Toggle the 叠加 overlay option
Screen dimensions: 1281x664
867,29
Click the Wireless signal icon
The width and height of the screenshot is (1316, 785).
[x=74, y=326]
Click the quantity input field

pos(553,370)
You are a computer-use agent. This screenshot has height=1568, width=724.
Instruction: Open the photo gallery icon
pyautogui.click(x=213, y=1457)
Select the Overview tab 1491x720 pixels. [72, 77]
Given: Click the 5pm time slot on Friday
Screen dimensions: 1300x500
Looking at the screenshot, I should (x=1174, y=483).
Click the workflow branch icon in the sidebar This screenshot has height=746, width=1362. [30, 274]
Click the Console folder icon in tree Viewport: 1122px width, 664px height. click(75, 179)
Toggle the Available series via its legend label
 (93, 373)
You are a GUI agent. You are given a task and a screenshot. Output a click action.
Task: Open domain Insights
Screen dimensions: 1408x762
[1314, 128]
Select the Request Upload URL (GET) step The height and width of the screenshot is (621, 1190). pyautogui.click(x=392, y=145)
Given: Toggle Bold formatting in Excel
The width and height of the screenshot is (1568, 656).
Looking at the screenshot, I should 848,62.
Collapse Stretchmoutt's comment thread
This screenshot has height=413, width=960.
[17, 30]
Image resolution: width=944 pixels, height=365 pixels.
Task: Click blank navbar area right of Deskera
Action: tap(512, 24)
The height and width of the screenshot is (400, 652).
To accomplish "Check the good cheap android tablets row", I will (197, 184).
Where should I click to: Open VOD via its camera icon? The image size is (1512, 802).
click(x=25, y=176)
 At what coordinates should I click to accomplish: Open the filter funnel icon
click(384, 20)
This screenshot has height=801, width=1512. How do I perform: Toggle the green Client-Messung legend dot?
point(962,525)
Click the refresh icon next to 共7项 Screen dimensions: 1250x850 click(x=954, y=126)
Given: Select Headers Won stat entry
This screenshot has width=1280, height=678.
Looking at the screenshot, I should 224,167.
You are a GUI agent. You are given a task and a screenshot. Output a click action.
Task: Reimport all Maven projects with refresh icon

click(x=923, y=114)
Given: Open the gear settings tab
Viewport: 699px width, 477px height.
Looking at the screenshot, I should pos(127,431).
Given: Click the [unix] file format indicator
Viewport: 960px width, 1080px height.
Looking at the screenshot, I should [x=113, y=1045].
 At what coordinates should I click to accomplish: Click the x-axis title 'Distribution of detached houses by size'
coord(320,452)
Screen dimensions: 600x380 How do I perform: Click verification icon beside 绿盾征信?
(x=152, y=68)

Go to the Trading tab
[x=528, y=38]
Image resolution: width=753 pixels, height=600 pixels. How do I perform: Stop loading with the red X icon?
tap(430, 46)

#####

» **Exercise details**: Would you transcribe every entry exactly?

» **Problem solution**:
Toggle the 叠加 overlay option
Screen dimensions: 1281x664
867,29
Click the Wireless signal icon
The width and height of the screenshot is (1316, 785).
[x=74, y=326]
Click the quantity input field

pos(553,370)
You are a computer-use agent. This screenshot has height=1568, width=724.
Instruction: Open the photo gallery icon
pyautogui.click(x=213, y=1457)
Select the Overview tab 1491x720 pixels. [72, 77]
Given: Click the 5pm time slot on Friday
Screen dimensions: 1300x500
Looking at the screenshot, I should (x=1174, y=483).
Click the workflow branch icon in the sidebar This screenshot has height=746, width=1362. [30, 274]
Click the Console folder icon in tree Viewport: 1122px width, 664px height. click(75, 179)
Toggle the Available series via its legend label
 (93, 373)
You are a GUI agent. You are given a task and a screenshot. Output a click action.
Task: Open domain Insights
Screen dimensions: 1408x762
[1314, 128]
Select the Request Upload URL (GET) step The height and width of the screenshot is (621, 1190). pyautogui.click(x=392, y=145)
Given: Toggle Bold formatting in Excel
The width and height of the screenshot is (1568, 656).
Looking at the screenshot, I should 848,62.
Collapse Stretchmoutt's comment thread
This screenshot has height=413, width=960.
[17, 30]
Image resolution: width=944 pixels, height=365 pixels.
Task: Click blank navbar area right of Deskera
Action: tap(512, 24)
The height and width of the screenshot is (400, 652).
To accomplish "Check the good cheap android tablets row", I will (197, 184).
Where should I click to: Open VOD via its camera icon? The image size is (1512, 802).
click(x=25, y=176)
 At what coordinates should I click to accomplish: Open the filter funnel icon
click(384, 20)
This screenshot has height=801, width=1512. How do I perform: Toggle the green Client-Messung legend dot?
point(962,525)
Click the refresh icon next to 共7项 Screen dimensions: 1250x850 click(x=954, y=126)
Given: Select Headers Won stat entry
This screenshot has width=1280, height=678.
Looking at the screenshot, I should 224,167.
You are a GUI agent. You are given a task and a screenshot. Output a click action.
Task: Reimport all Maven projects with refresh icon

click(x=923, y=114)
Given: Open the gear settings tab
Viewport: 699px width, 477px height.
Looking at the screenshot, I should pos(127,431).
Given: Click the [unix] file format indicator
Viewport: 960px width, 1080px height.
Looking at the screenshot, I should [x=113, y=1045].
 At what coordinates should I click to accomplish: Click the x-axis title 'Distribution of detached houses by size'
coord(320,452)
Screen dimensions: 600x380 How do I perform: Click verification icon beside 绿盾征信?
(x=152, y=68)

Go to the Trading tab
[x=528, y=38]
Image resolution: width=753 pixels, height=600 pixels. How do I perform: Stop loading with the red X icon?
tap(430, 46)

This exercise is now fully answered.